● **Source excerpt**:
In general, when a member wants to withdraw from a New York limited liability company or when members wish to dissolve it, the terms of the operating agreement will control. Problems often arise, however, when the operating agreement is silent on these points. To begin with, absent a provision in the operating agreement to the contrary, LLC members may not withdraw prior to the dissolution or winding up of the company. Limited Liability Company Law § 606(a). Similarly, when the operating agreement is silent, the Limited Liability Company Law only provides for dissolution under a narrow set of circumstances: approval by a majority of members, the LLC finding itself without members, or judicial dissolution. Limited Liability Company Law § 701(a)(3)-(5).
Taking these provisions together, if a non-majority member wants to exit an LLC, their sole remedy is to seek judicial dissolution of the LLC. Kassab v. Kasab, 27 N.Y.S.3d 680 (2d Dept. 2016). If the requirements are met, the court can then order an equitable buyout of one member by the others.
A. Requirements for Judicial Dissolution
As Section 702 of the Limited Liability Company Law provides, judicial dissolution is appropriate where it is no longer reasonably practicable for the LLC to continue operating. While the statute unhelpfully does not specify a definition of “reasonably practicable,” the courts have adopted a two-factor test to determine whether judicial dissolution is appropriate: a person seeking dissolution must show either (a) that that the entity is no longer able to achieve its stated purpose, or (b) continuing the entity is financially infeasible. In re the Dissolution of 1545 Ocean Avenue, LLC, 72 A.D.3d 121, 127 (2d Dept. 2010). These tests are independent of each other, so an entity that is financially viable but no longer able to serve its intended purpose is subject to dissolution. In re Natanel v. Cohen, 2013 NY Slip Op 52107(U) (Sup. Ct., Kings Cty. 2014)

● **Stated task**: In the passage above on leaving a New York LLC, what is the only remedy for a non-majority member who wants to exit when the operating agreement is silent?

● **Data listing**:
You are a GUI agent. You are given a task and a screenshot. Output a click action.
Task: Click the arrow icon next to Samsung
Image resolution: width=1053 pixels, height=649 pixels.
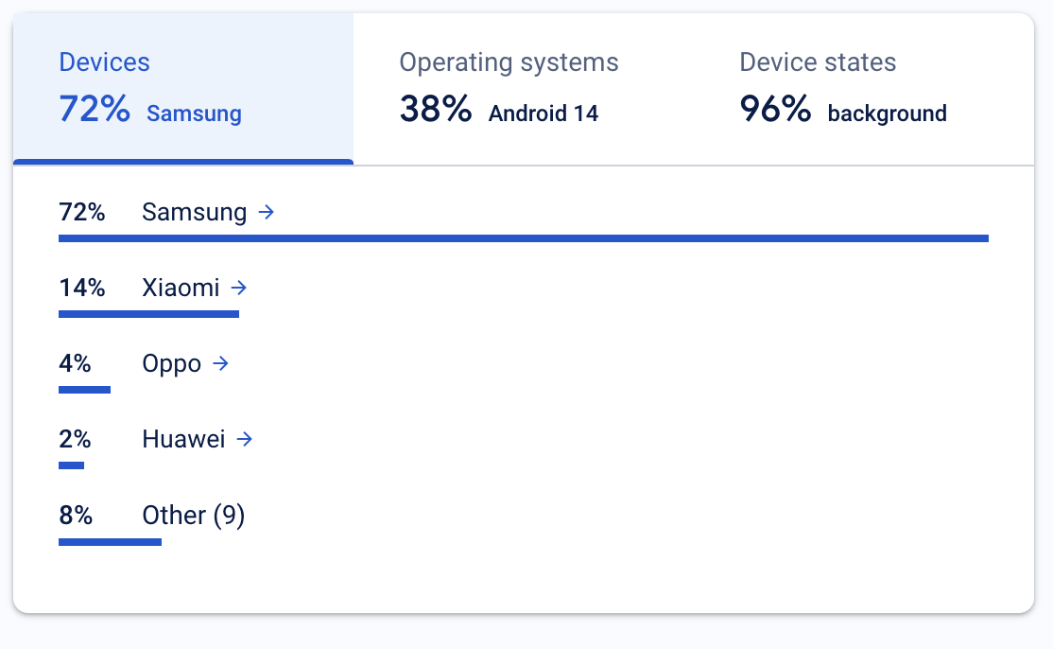267,213
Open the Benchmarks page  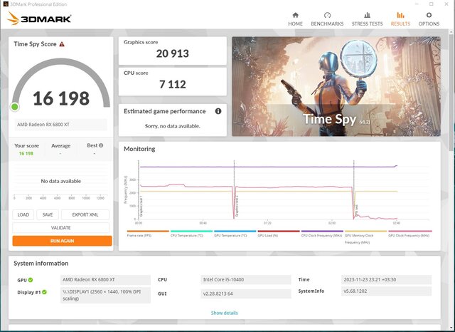click(x=327, y=19)
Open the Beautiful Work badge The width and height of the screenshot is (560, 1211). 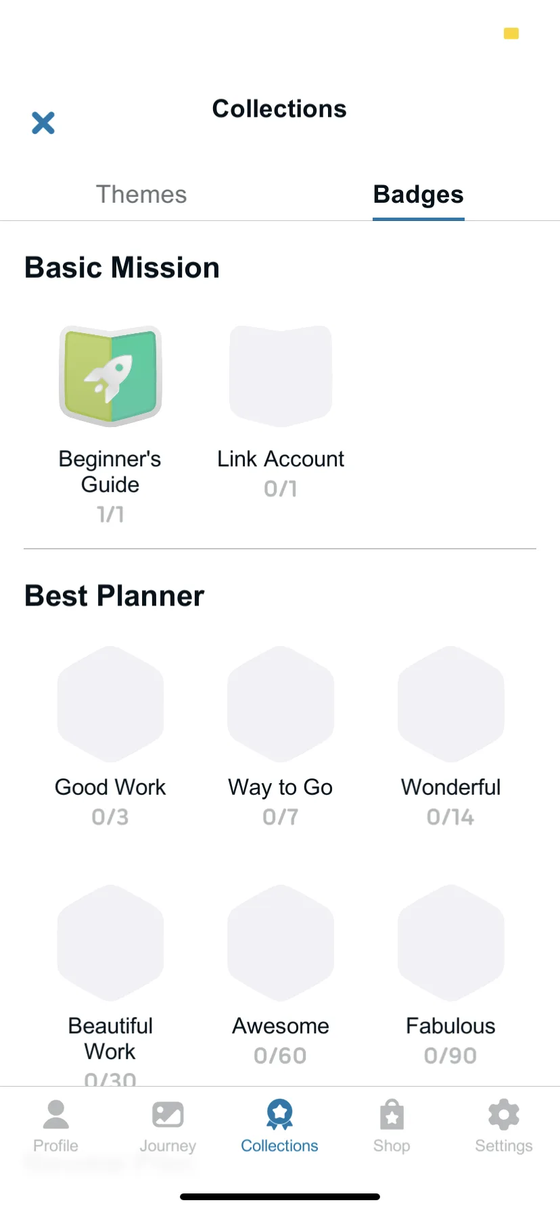pyautogui.click(x=110, y=943)
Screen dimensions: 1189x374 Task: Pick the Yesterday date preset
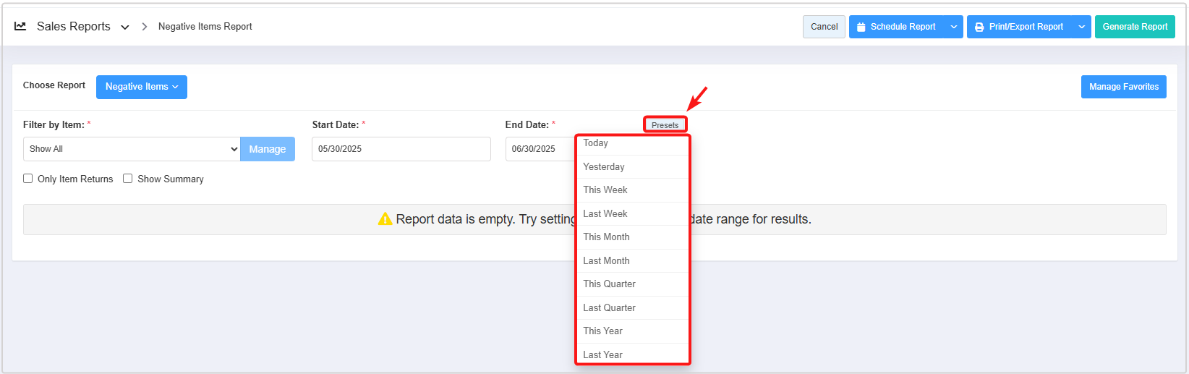[x=603, y=167]
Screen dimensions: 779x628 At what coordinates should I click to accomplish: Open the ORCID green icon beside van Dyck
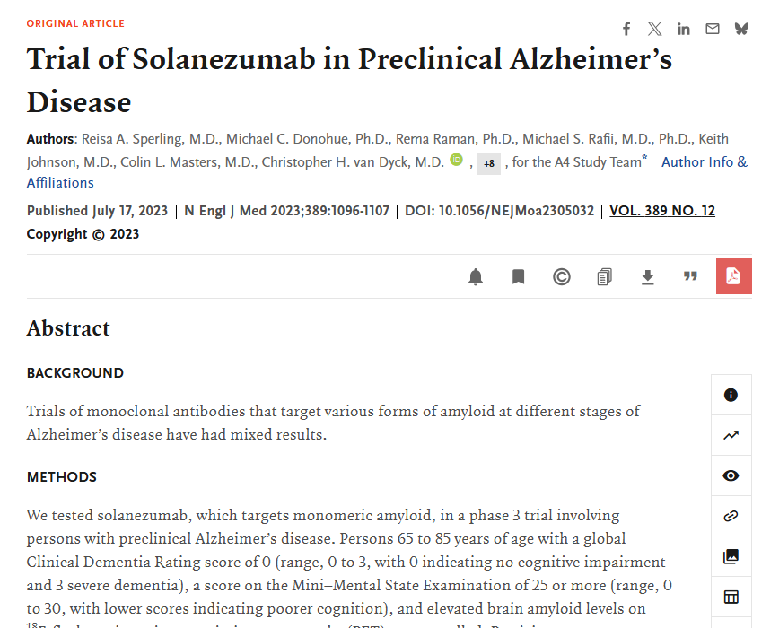click(456, 161)
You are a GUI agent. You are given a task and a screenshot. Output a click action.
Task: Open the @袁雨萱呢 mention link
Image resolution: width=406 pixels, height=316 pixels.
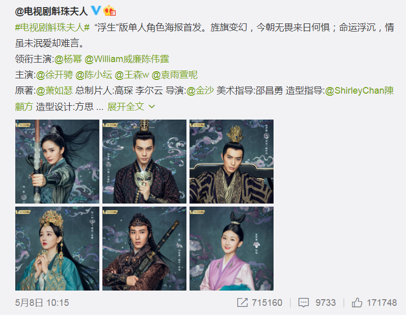coord(175,75)
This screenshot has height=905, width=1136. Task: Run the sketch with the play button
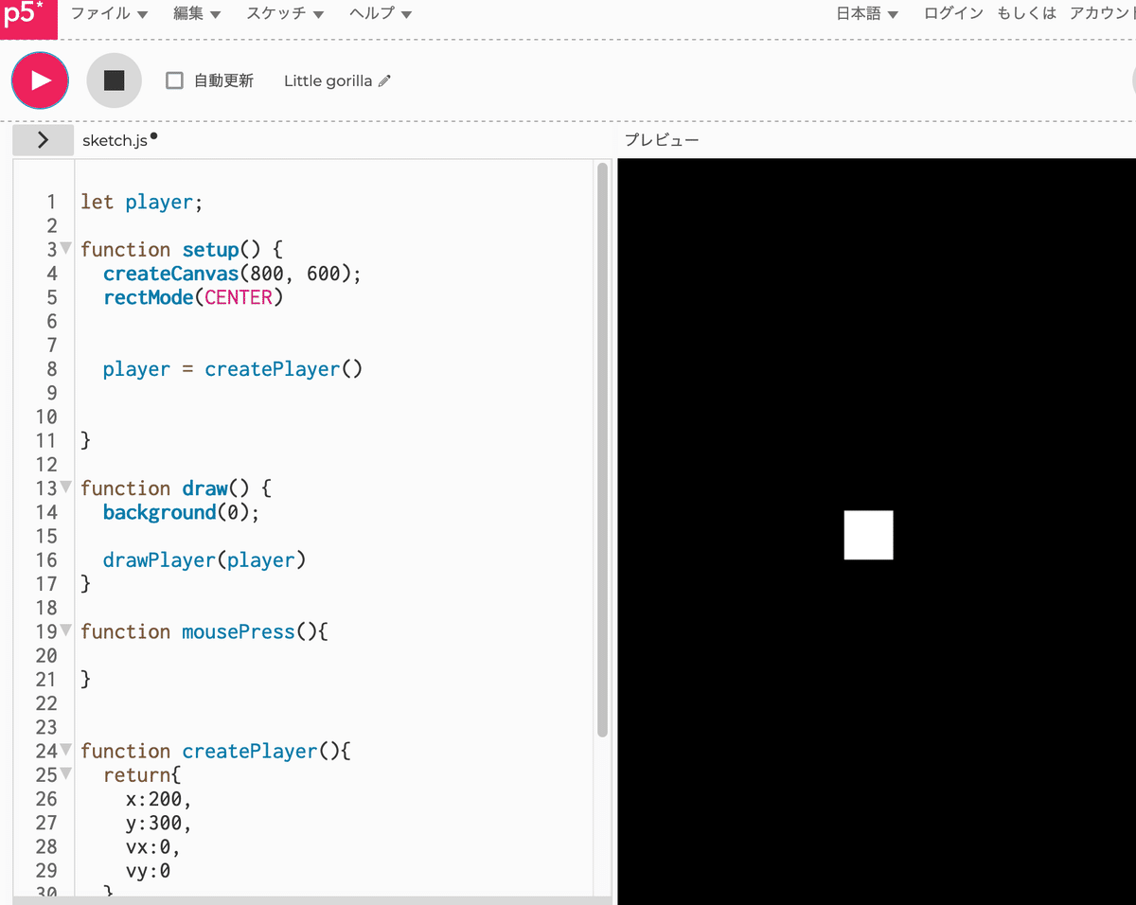(39, 80)
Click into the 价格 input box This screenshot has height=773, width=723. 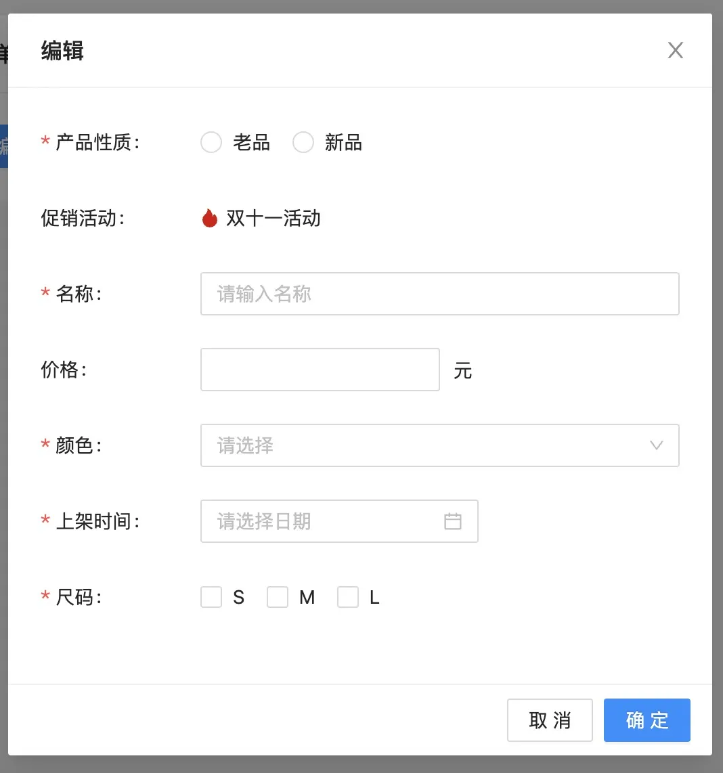click(320, 370)

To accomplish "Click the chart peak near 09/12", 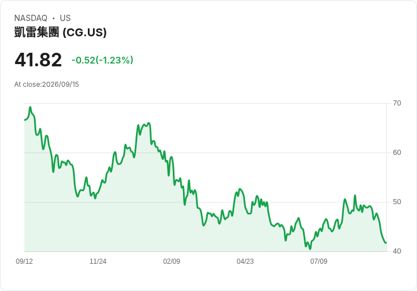I will (x=31, y=107).
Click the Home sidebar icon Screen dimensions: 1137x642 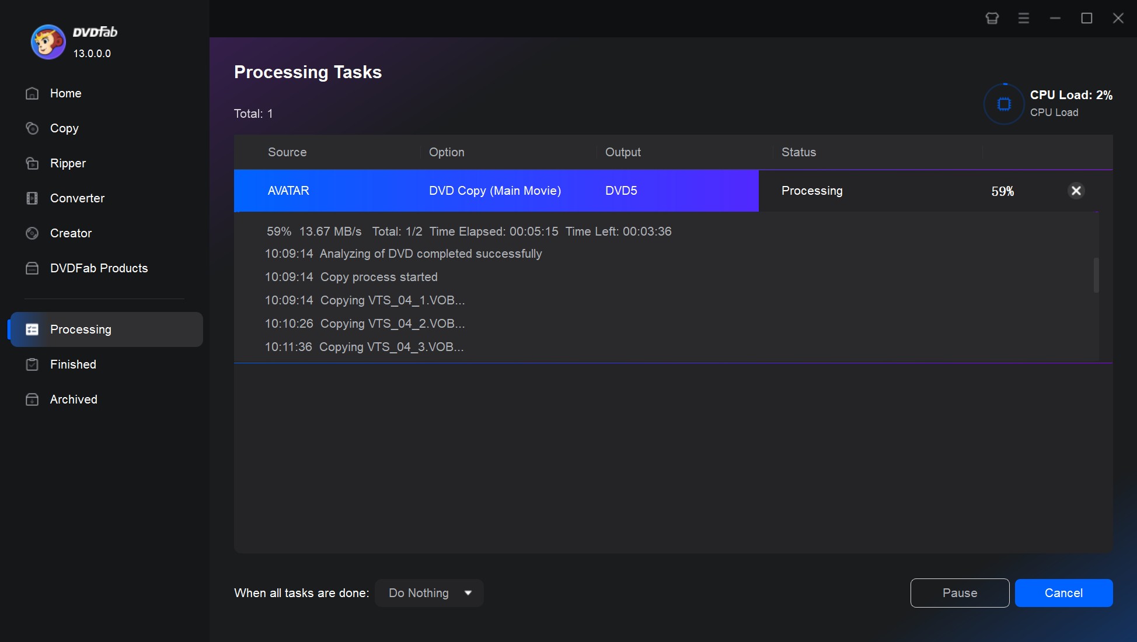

● **Complete answer**: Seeking judicial dissolution of the LLC.